## TRY IT
Copy exactly the line containing "The height and" and all the lines that follow it to the end of the records, minus the pictures.

Records excerpted from a collection

══════════════════════════════

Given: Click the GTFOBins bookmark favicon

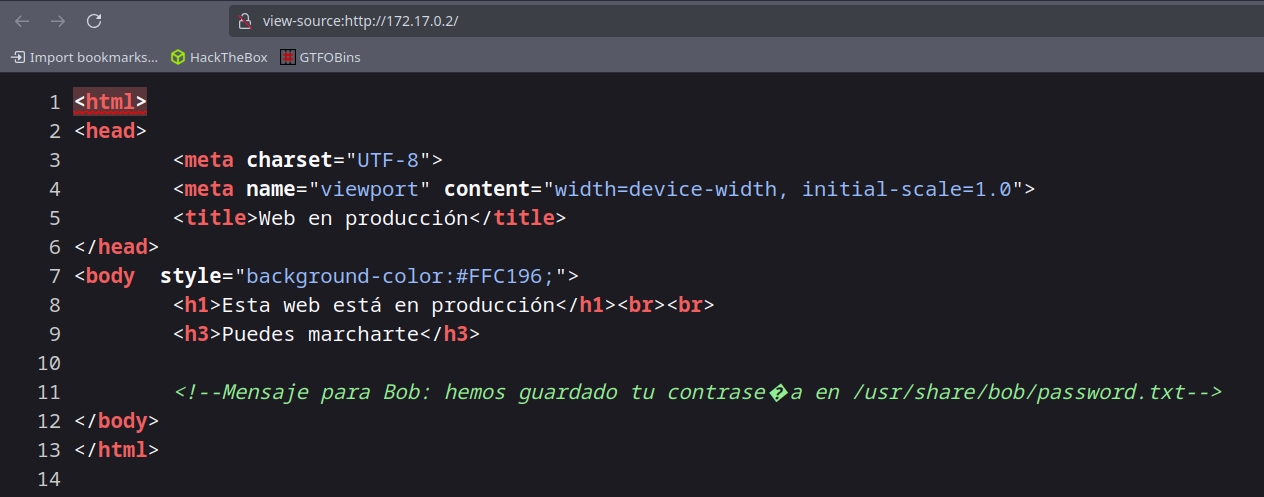Looking at the screenshot, I should point(288,57).
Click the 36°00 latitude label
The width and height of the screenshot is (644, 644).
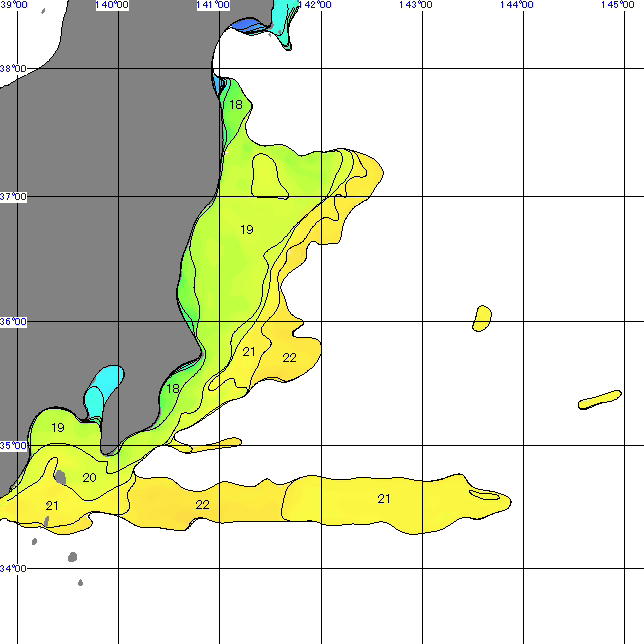tap(13, 322)

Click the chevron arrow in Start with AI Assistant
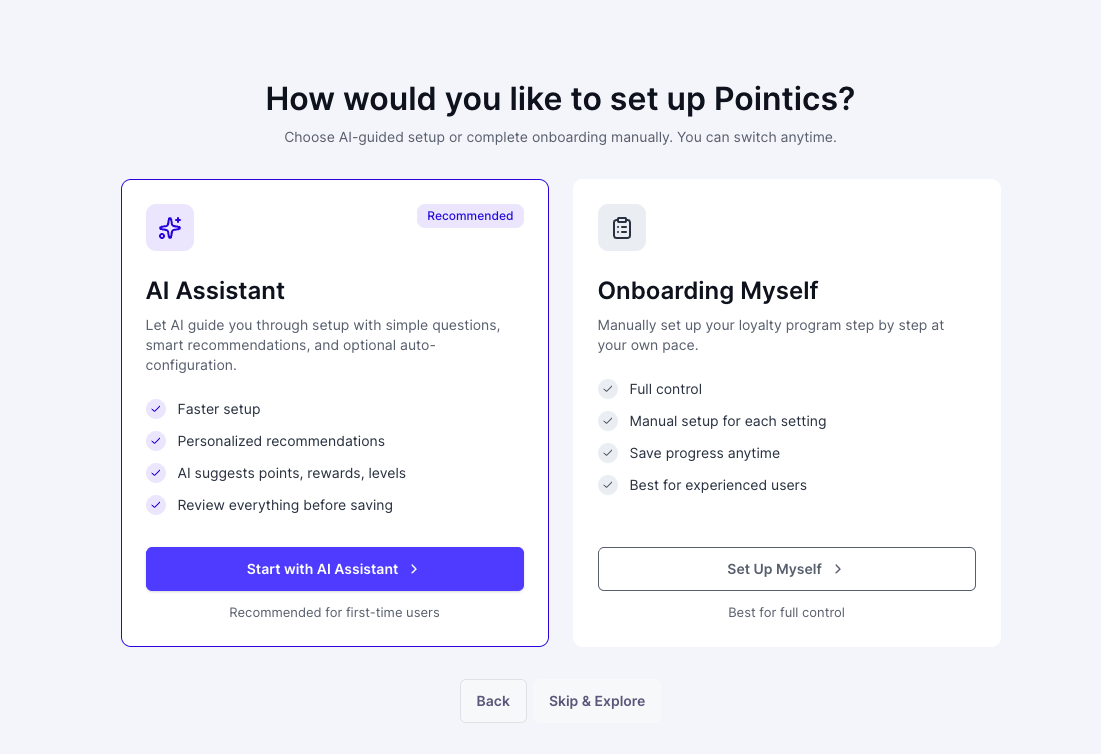click(414, 569)
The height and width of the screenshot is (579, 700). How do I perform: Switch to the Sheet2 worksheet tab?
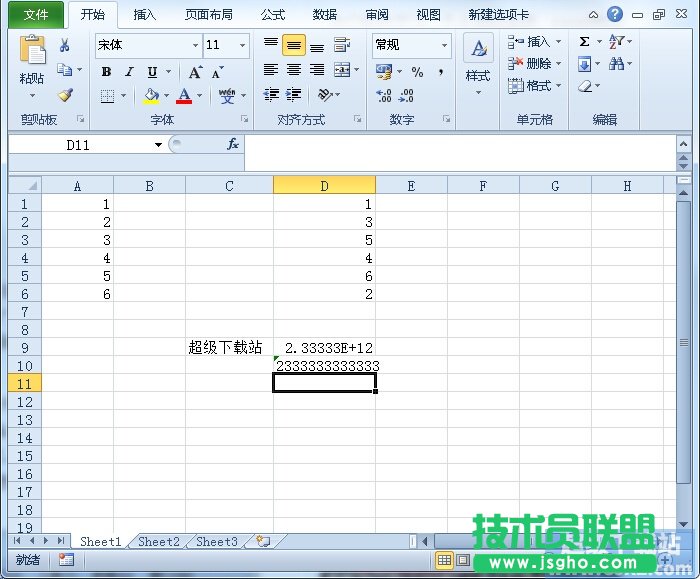tap(158, 541)
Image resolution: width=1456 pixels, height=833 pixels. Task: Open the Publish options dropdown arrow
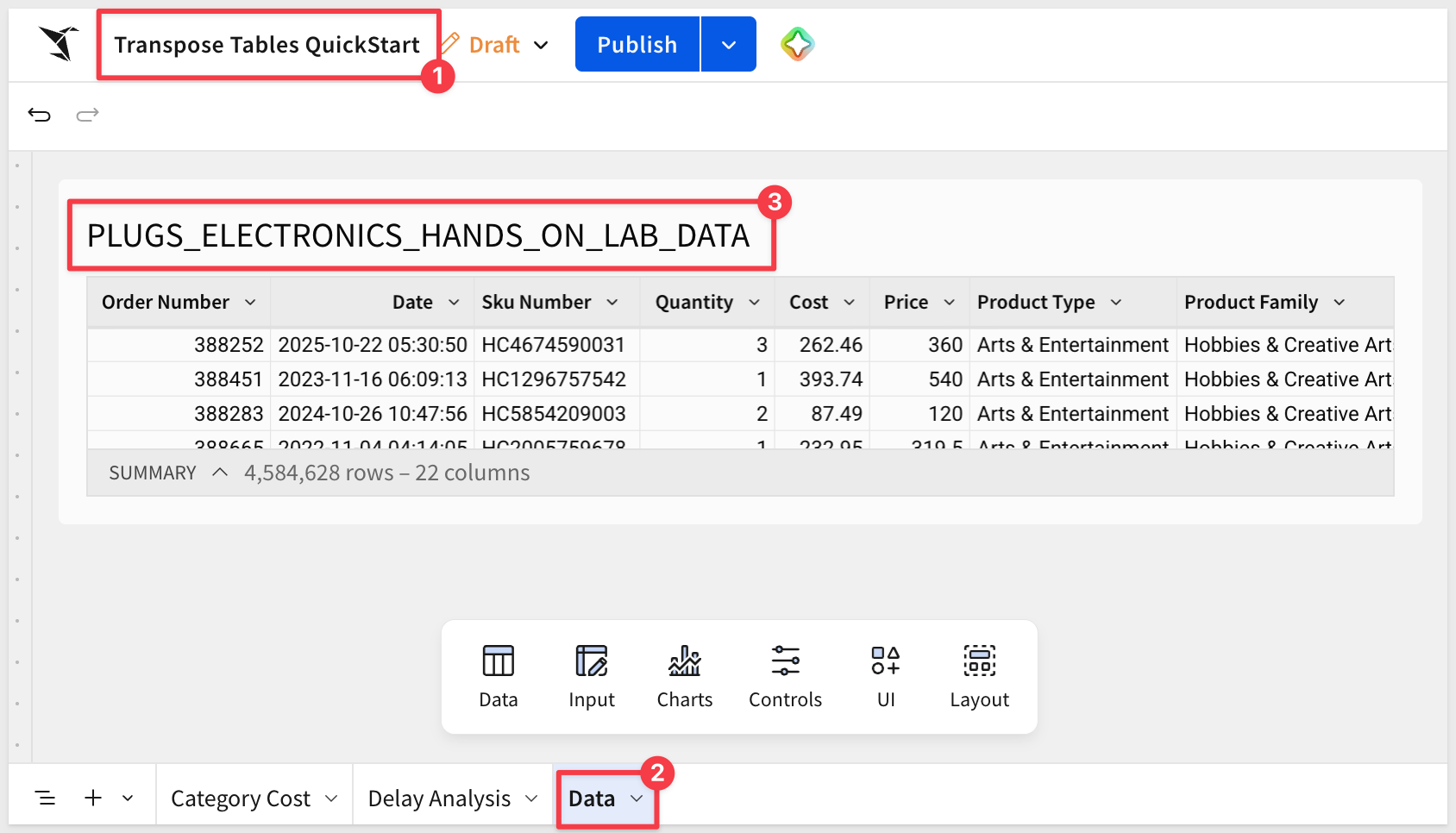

══════════════════════════════

## RESULT OF THIS EXERCISE
The height and width of the screenshot is (579, 700). How do I perform: Switch to the Sheet2 worksheet tab?
tap(158, 541)
Image resolution: width=1456 pixels, height=833 pixels. Task: Open the Publish options dropdown arrow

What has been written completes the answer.